* Task 1
In the passage on Northam's family, rewrite the part that opens with the words "Northam's mother, Nancy" and closes with "the same court.", replacing "surgeon" with "physician".
* Task 2
In the passage on Northam's family, what office did Wescott B. Northam hold for three terms?

* Given passage
■ ■ ■ ■ ■ ■ ■

Northam's mother, Nancy B. Shearer, was originally from Washington, D.C. She was a part-time nurse at Northampton-Accomack Memorial Hospital, and her father was a surgeon. Nancy Shearer died in 2009. Northam's father, Wescott B. Northam, served as a lawyer and is a veteran of World War II; he entered politics in the 1960s, serving three terms as Commonwealth's Attorney for Accomack County, Virginia. After losing election to a fourth term, Wescott Northam was appointed as a Circuit Court judge for Accomack and Northampton counties. Wescott Northam's own father, Thomas Long Northam, had served as a judge in the same court.
Thomas Long Northam died when Wescott Northam was only fourteen, and a few years later, the family farm in Modest Town, Virginia, where Wescott had been born, was sold. The farm had first come into the family through Ralph Northam's great-great-grandfather, James, who along with his son, Levi Jacob, had owned slaves – one of whom, Raymond Northam, was freed to enlist in the 9th Regiment of Colored Troops (Union Army, Civil War). Ralph Northam was unaware of his family's slave-owning history until his father conducted research into their ancestry during the time of Northam's gubernatorial campaign.

■ ■ ■ ■ ■ ■ ■

* Material shown
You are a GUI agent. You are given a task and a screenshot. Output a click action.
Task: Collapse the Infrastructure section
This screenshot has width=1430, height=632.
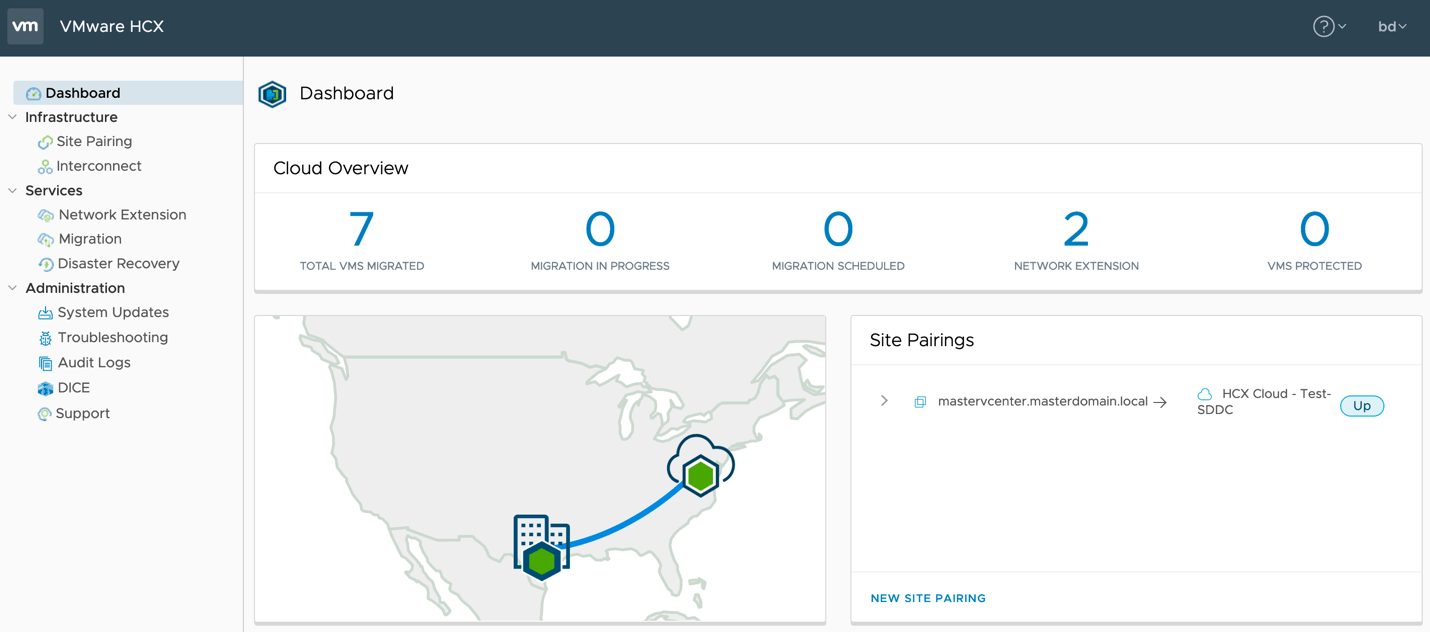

■ ■ ■ ■ ■ ■ ■

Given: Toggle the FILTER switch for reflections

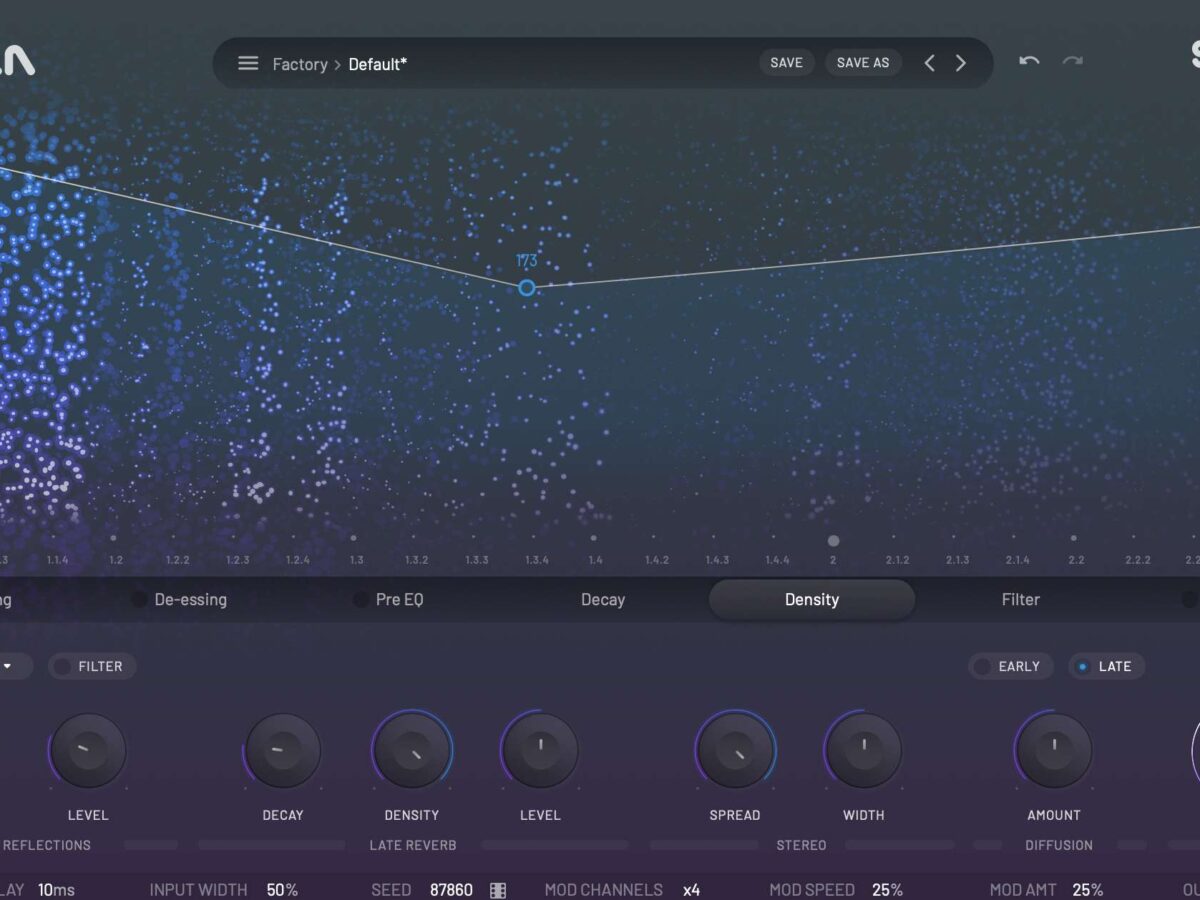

■ ■ ■ ■ ■ ■ ■

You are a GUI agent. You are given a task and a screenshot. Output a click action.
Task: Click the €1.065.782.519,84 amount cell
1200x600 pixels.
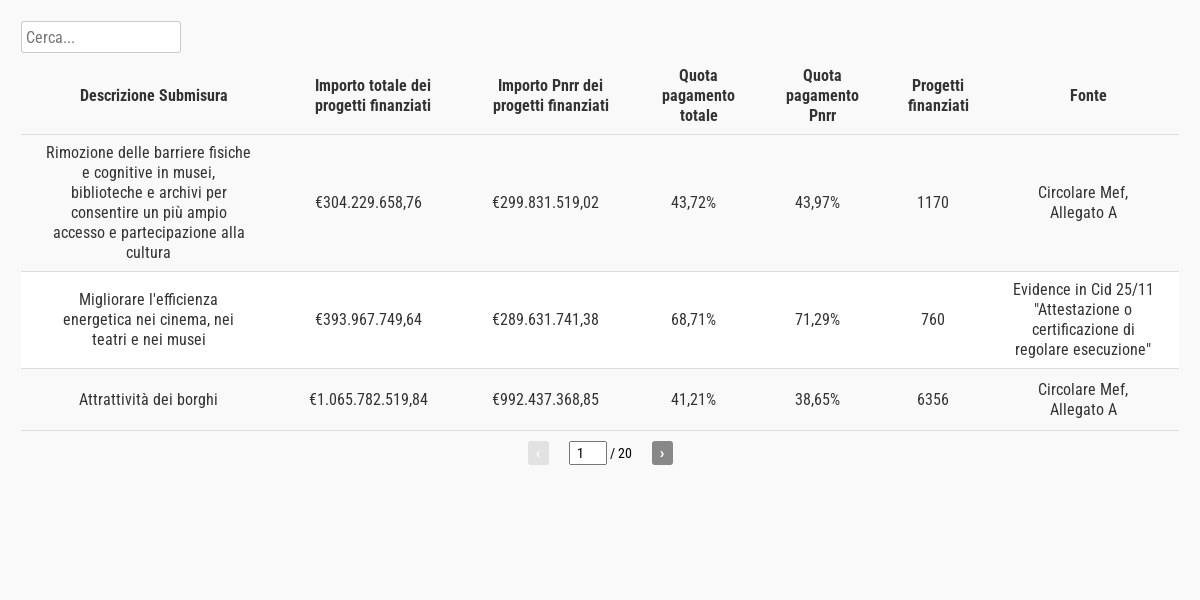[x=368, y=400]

■ ■ ■ ■ ■ ■ ■

* Result 1
Northam's mother, Nancy B. Shearer, was originally from Washington, D.C. She was a part-time nurse at Northampton-Accomack Memorial Hospital, and her father was a physician. Nancy Shearer died in 2009. Northam's father, Wescott B. Northam, served as a lawyer and is a veteran of World War II; he entered politics in the 1960s, serving three terms as Commonwealth's Attorney for Accomack County, Virginia. After losing election to a fourth term, Wescott Northam was appointed as a Circuit Court judge for Accomack and Northampton counties. Wescott Northam's own father, Thomas Long Northam, had served as a judge in the same court.

* Result 2
Commonwealth's Attorney for Accomack County, Virginia.